Surgical resection is not only diagnostic but also curative. Thus far, although a case suggested the possibility of spontaneous regression of the remaining lesions after resection of the PNLH lesion [6], and a case reported antibiotic-induced reduction of abnormal lung shadow in PNLH [7], few evidence thus far has suggested that PNLH could regress without operation. The surgical approach include lobectomy and sublobar resection; the latter was found suitable to treat PNLH owing to its advantages of enhanced recovery after surgery (ERAS) and preferable long-term outcome [2]. The trail No. JCOG0802/WJOG4607L suggested that segmentectomy is a potentially standard surgical approach for the lung tumor with maximum diameter ≤ 2 cm and consolidation tumor ratio > 0.5 [8], so we chose segmentectomy, and the 48-month follow-up outcome was excellent. The scans showed no recurrence or metastasis, and the patient had no complaints. Long-term follow-up will be continued.

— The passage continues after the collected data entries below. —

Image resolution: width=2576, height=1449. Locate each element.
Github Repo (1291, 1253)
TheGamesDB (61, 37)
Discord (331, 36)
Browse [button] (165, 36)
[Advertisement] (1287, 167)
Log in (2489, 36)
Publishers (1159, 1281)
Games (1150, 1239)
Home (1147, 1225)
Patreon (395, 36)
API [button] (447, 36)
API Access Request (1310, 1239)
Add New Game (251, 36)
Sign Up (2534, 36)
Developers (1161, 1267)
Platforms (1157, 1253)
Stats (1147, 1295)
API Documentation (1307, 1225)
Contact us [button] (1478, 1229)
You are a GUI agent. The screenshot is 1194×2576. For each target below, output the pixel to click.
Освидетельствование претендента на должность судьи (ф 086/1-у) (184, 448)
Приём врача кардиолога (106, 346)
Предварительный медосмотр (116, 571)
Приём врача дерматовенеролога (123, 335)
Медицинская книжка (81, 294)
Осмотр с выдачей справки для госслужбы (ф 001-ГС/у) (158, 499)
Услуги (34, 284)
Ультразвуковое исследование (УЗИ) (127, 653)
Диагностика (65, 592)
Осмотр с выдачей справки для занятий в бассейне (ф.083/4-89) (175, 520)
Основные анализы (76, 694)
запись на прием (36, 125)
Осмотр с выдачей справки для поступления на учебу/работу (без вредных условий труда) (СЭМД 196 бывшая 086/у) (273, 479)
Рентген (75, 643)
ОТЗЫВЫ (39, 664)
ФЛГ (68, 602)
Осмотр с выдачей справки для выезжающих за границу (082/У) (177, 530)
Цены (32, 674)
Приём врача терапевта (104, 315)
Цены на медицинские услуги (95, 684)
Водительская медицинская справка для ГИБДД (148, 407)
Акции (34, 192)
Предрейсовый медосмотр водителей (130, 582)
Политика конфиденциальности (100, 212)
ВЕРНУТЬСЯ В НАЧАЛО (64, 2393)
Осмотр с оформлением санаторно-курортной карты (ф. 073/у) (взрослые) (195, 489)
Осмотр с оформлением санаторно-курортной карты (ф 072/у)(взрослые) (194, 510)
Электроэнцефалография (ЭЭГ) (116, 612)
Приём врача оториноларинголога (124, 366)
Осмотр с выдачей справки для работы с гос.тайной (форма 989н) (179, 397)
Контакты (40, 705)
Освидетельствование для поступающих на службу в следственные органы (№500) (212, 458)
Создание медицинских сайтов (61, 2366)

In our case, the lesion emerged as mixed ground-glass opacity, and presented malignant characteristics including increasing density and the vessel convergence sign after follow-up visit, which misled us to diagnose the condition as cancerous before operation. However, during the 20-month watching and waiting period, the maximum diameter and volume of the lesion remained relatively stable, the volume doubling time was 2427 days by calculating with the formula VDT = (t*log2)/(log[Vt/V0]) [9]. Tumor doubling time less than 400 days represents malignant potential [10], in our case the volume doubling time is far more than 400 days, so we deduce the disease is a indolent lesion and volume doubling time is a potential parameter to differentiate PNLH from lung cancer. The assumption is necessary to be validated in a large and reliable dataset.

Conclusion

Although it is a benign disease, PNLH can exhibit malignant signs in the imaging examinations, which could lead to misdiagnosis. This reminds us of the uncertainty between imaging findings and diagnosis. The diagnosis depends on postoperative pathological examination. Volume doubling time is a potential parameter to differentiate PNLH from lung cancer.